Infine nelle scorse settimane è apparso “Veracruz”, che descrive gli antefatti del romanzo precedente, ergendo a protagonista il cattivo di quella narrazione, e cioè il cupo e crudele Cavaliere De Grammont, insieme al suo secondo di bordo Macary e tutta la sua banda, ma che dopo la precedente spiacevole esperienza di Tortuga, il sottoscritto sarebbe disposto a leggere solo se sottoposto alle più feroci torture della Santa Inquisizione. È un vero peccato però che l’occasione sia andata perduta, un mondo fascinoso e appassionante come quello dei corsari avrebbe meritato ben altra trattazione.
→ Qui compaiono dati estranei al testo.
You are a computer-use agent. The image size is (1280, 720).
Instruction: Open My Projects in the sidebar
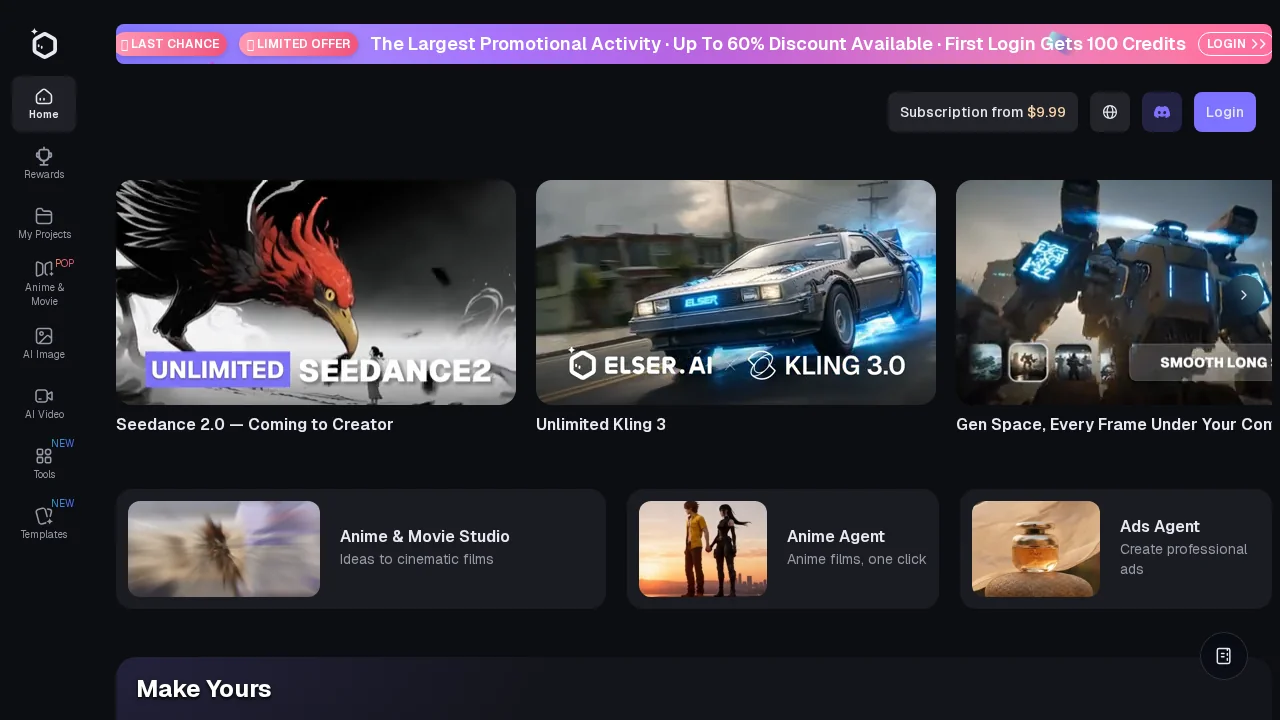[44, 223]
Come unica alternativa a un sereno pensionamento, resta solo da sperare che Evangelisti recuperi un minimo d’ispirazione, magari riducendo il ritmo produttivo. Egli non si deve d’altronde illudere: per quanti scritti possa pubblicare, la sua sorte sembra già segnata. Proprio come Arthur Conan Doyle, autore di uno sterminato numero di opere del genere più vario tra cui, guarda caso, romanzi di pirateria, ma noto quasi a tutti esclusivamente per il suo Sherlock Holmes, anche il nostro Valerio pare destinato a essere ricordato per il solo Eymerich. L’inquisitore, dunque. Per contratto il ciclo di Eymerich prevede un decimo romanzo. Nonostante le numerose puntate già uscite, il personaggio consentirebbe ancora validi spunti. Sarebbe ad esempio interessante presentare proprio lui, che odia la vecchiaia e l’altrui debolezza, costretto ad affrontare un nuovo temibile nemico pur essendo ormai divenuto vecchio, debole e spaventato dalla propria misera condizione.